Il sindaco: furto studiato nei dettagli, il paese è insicuro

SANTA MARIA IMBARO. «Siamo spaventati, allibiti. Il furto all’ufficio postale è l’ennesimo colpo in paese. Qui i furti negli appartamenti si susseguono, in estate è saltato in aria il bancomat della...
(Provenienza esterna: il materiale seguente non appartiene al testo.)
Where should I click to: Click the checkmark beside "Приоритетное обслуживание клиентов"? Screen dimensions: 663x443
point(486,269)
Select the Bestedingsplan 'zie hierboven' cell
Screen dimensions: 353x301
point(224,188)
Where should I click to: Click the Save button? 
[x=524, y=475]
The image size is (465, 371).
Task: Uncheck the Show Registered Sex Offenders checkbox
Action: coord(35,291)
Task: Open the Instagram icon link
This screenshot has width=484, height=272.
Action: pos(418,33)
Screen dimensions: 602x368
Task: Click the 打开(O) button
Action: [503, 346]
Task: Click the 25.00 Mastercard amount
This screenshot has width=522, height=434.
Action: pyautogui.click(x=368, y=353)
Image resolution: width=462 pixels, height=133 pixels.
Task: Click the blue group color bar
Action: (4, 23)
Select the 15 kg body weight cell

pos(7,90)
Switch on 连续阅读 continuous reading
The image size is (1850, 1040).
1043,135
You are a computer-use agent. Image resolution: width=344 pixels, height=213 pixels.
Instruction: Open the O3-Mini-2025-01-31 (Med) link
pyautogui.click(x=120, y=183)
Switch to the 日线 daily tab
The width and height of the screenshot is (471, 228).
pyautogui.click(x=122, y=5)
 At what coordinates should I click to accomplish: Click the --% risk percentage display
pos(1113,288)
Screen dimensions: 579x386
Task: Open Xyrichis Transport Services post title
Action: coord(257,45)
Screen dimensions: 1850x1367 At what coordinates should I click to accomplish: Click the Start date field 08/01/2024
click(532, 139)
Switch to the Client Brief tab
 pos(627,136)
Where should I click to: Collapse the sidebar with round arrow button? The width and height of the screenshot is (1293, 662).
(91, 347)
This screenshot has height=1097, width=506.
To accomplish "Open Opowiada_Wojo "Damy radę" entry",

SANTA MARIA IMBARO. «Siamo spaventati, allibiti. Il furto all’ufficio postale è l’ennesimo colpo in paese. Qui i furti negli appartamenti si susseguono, in estate è saltato in aria il bancomat della banca, poi la violenta rapina in villa. Non siamo più tranquilli». Si sfoga così il sindaco Mariella Di Nunzio, dopo il furto che la cosiddetta “banda del buco” ha messo a segno alle Poste del paese. Che sono all’interno di un complesso che ospita anche il municipio. «Sono andata subito in Comune appena chiamata dalla vigilessa», racconta il sindaco, «è un furto studiato nei minimi dettagli, da una banda specializzata che conosceva il posto. Il paese non è più sicuro. Pochi giorni fa è stato tentato un furto in appartamento alle 18,30 con la proprietaria in casa. Che dobbiamo fare? I carabinieri di Fossacesia fanno tantissimo, passano spesso, ma sono pochi. I vigili fanno servizio fino alle 20. I cittadini sanno di dover segnalare movimenti e auto strane. Ma il vero problema è che non siamo tutelati dalla legge, non c’è certezza della pena, perché i ladri, se vengono presi, dopo poche ore sono già fuori». Di Nunzio ricorda che un furto simile era stato tentato anni fa. «Quattro anni fa una banda aveva provato ad entrare nell’ufficio postale», ricorda, «ma il colpo fallì perché una residente sentì dei rumori e avvisò i carabinieri. Questa volta nessuno ha sentito niente. Sono entrati in azione dal retro del palazzo, dove c’è solo campagna e sono fuggiti su un Fiorino che un residente usa per andare nei campi. Infatti dentro c’erano attrezzi e tute che i ladri hanno lasciato. Siamo allibiti e intimoriti». (t.d.r.)